*本文*
* * * *
連載
キャラクターゲーム考現学 / 第34回:暁のアマネカと蒼い巨神
今回取り上げるのは,発売を明日(5月30日)に控えた工画堂スタジオの最新作「暁のアマネカと蒼い巨神」である。駒都えーじ氏のキャラクターデザインと,竹内なおゆき氏のシナリオという組み合わせは「蒼い海のトリスティア」から数えて3作目。最近の売れ筋アニメの作風をよく研究した演出に,いつものとおり竹内氏ならではのちょっとブラックなセリフ回しがスパイスとして加えられた,ある種安定感のある(?)キャラクターゲームとなっている。
「蒼い海のトリスティア」のアニメ作品化が,同社の収益にどの程度貢献したのかは寡聞にして知らないのだが,ストーリー要素をベースに持つオーソドックスなキャラクターゲームが,ますますアニメとの相互交通を密にしていることだけは,確かな傾向に思える。そういえば,今作を元にした『白銀のカル』というライトノベルもすでに上梓されている。三者の市場は,いまのところ歩調を揃えているようだ。
主人公の少女アマネカ・マッハバスターは,帝国ジュニアアカデミーの第二学年所属。学園の支配を目論む,コミンテルンと「シオンの長老」を足して二で割ったような秘密結社的サークル「暁の老人」の一員だったが,彼女の唯一の友人で元軍人である同級生オーギ・カットラスの協力を得てこのサークルから足抜けし,新たに「パシアテ文明研究会」なる遺跡発掘サークルを組織する。
足抜けに伴って,アマネカは偉大な考古学者の研究資料「バルター・ノート」を,暁の老人のもとから盗み出した。本作の世界は「蒼い海のトリスティア」「蒼い空のネオスフィア」と同じく,古代文明が生み出したオーバーテクノロジーである「Eテクノロジー」の解明と応用によって繁栄を謳歌しているのだが,バルター・ノートには未解明のEテクノロジーに関する記述があり,それを解読するためには「古代パシアテ文明」の遺物が,パターンサンプルとして大量に必要とされる。
かくして,互いに敵対しつつ同じバルター・ノートの解読を目指すパシアテ文明研究会と暁の老人による,遺跡探索競争が勃発する……というのが本作のバックグラウンドである。
なかなか“男前”な性格のアマネカ率いるパシアテ文明研究会には,プレイを続けるにつれて人材が集まってくる。前述のオーギのほか,高級百貨店の令嬢でありながら好奇心旺盛,活発な優等生であるリエ・メインステイ,バルター・ノートを綴った大考古学者バルター・コメートのひ孫にして,独自にEテクノロジー遺跡の探索を続けていた,ちょっぴりおっちょこちょいな女の子エアナ・コメート,引っ込み思案な元吹奏楽部員メイル・シーガル,遠い国から留学してきた王族の少年トアラ・ラボアキンなど,いずれもアニメ的美少女/美形キャラである。
* * * *
*データ*
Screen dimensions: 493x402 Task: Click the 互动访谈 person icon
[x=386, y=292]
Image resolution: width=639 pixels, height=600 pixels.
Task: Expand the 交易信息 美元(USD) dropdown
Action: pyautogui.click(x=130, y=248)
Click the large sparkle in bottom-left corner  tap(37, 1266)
* * * *
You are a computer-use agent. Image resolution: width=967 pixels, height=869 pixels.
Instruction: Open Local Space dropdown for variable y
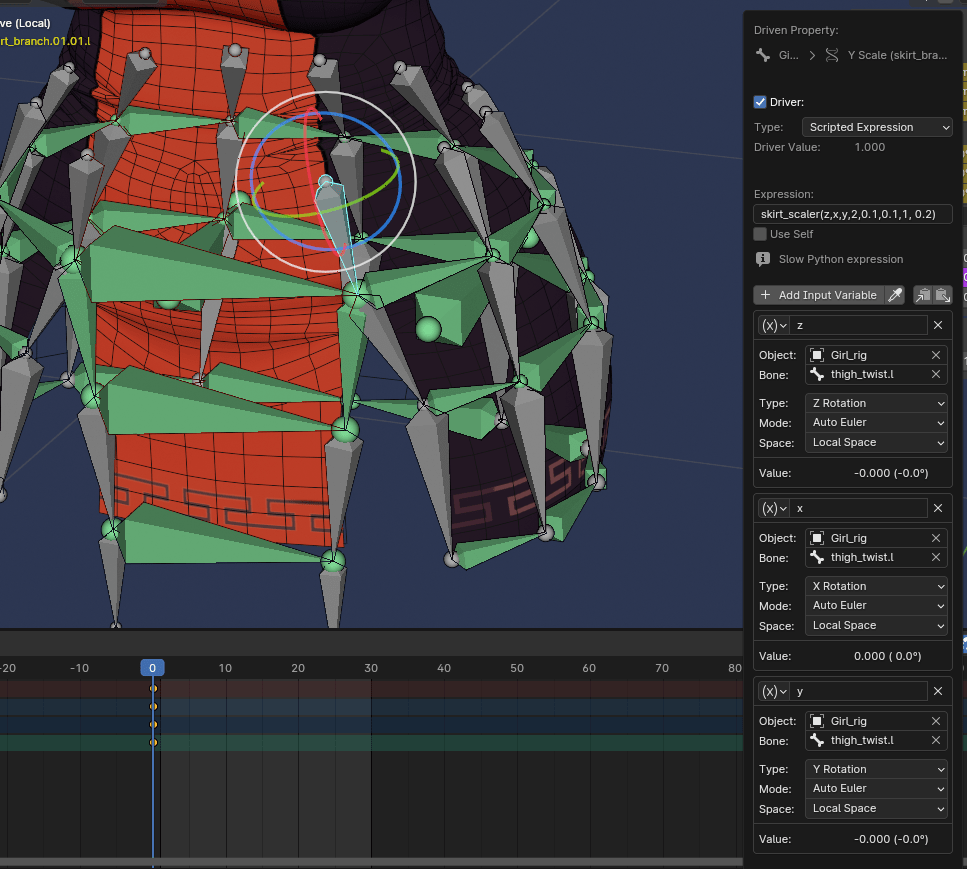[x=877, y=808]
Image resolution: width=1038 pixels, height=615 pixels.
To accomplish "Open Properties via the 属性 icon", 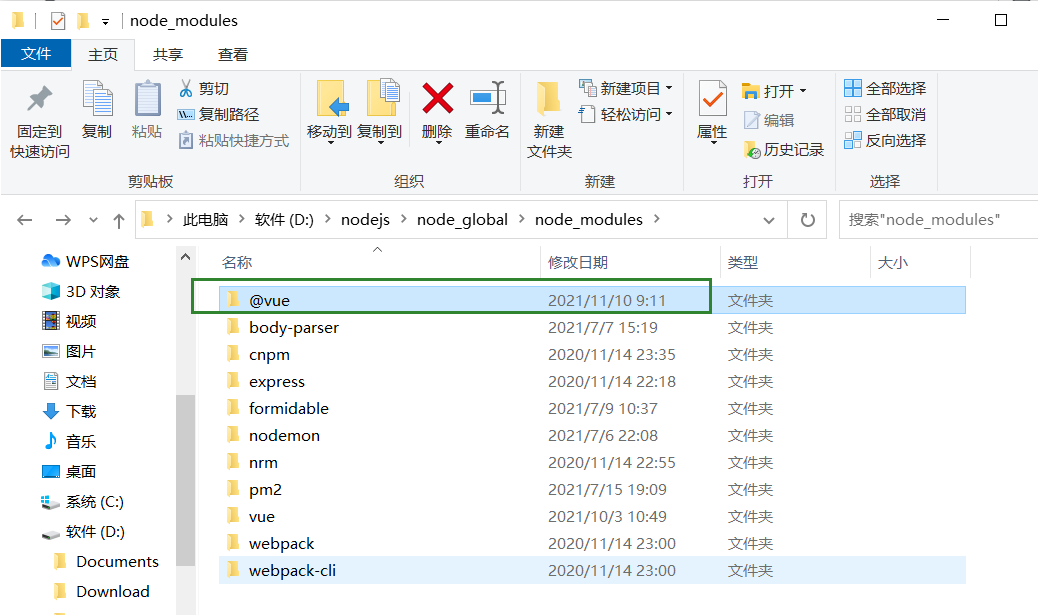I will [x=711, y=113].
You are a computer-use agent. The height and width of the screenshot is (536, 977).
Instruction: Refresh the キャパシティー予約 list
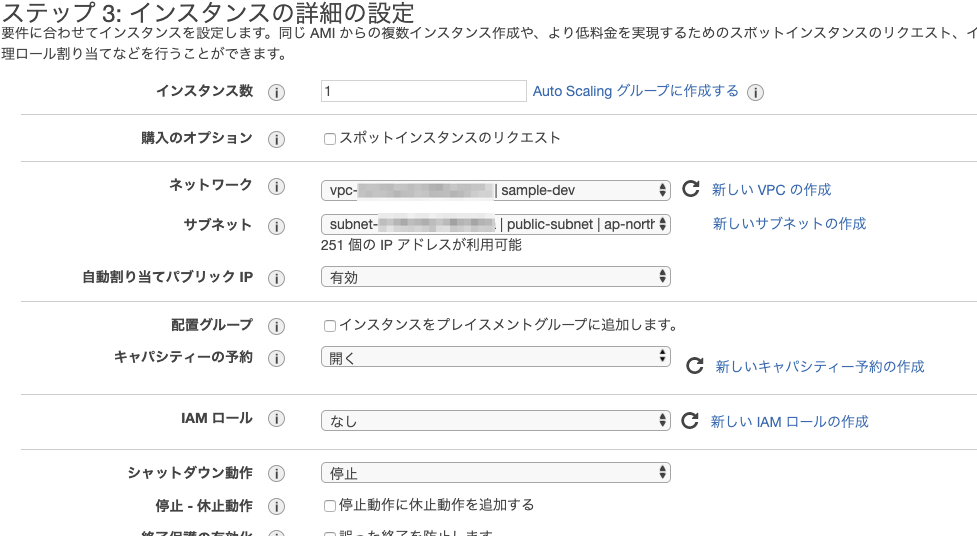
* * * *
*課題*
**A.** 本文のうち、「主人公の少女アマネカ・マッハ」から「的美少女/美形キャラである。」までを一字一句変えずに書き写すこと。
**B.** 本文の最後の段落でパシアテ文明研究会に集まってくる人物として名前が出ている者を、本文中のフルネームですべて挙げること。

*解答*
**A.**
主人公の少女アマネカ・マッハバスターは,帝国ジュニアアカデミーの第二学年所属。学園の支配を目論む,コミンテルンと「シオンの長老」を足して二で割ったような秘密結社的サークル「暁の老人」の一員だったが,彼女の唯一の友人で元軍人である同級生オーギ・カットラスの協力を得てこのサークルから足抜けし,新たに「パシアテ文明研究会」なる遺跡発掘サークルを組織する。
足抜けに伴って,アマネカは偉大な考古学者の研究資料「バルター・ノート」を,暁の老人のもとから盗み出した。本作の世界は「蒼い海のトリスティア」「蒼い空のネオスフィア」と同じく,古代文明が生み出したオーバーテクノロジーである「Eテクノロジー」の解明と応用によって繁栄を謳歌しているのだが,バルター・ノートには未解明のEテクノロジーに関する記述があり,それを解読するためには「古代パシアテ文明」の遺物が,パターンサンプルとして大量に必要とされる。
かくして,互いに敵対しつつ同じバルター・ノートの解読を目指すパシアテ文明研究会と暁の老人による,遺跡探索競争が勃発する……というのが本作のバックグラウンドである。
なかなか“男前”な性格のアマネカ率いるパシアテ文明研究会には,プレイを続けるにつれて人材が集まってくる。前述のオーギのほか,高級百貨店の令嬢でありながら好奇心旺盛,活発な優等生であるリエ・メインステイ,バルター・ノートを綴った大考古学者バルター・コメートのひ孫にして,独自にEテクノロジー遺跡の探索を続けていた,ちょっぴりおっちょこちょいな女の子エアナ・コメート,引っ込み思案な元吹奏楽部員メイル・シーガル,遠い国から留学してきた王族の少年トアラ・ラボアキンなど,いずれもアニメ的美少女/美形キャラである。

**B.**
オーギ・カットラス
リエ・メインステイ
エアナ・コメート
メイル・シーガル
トアラ・ラボアキン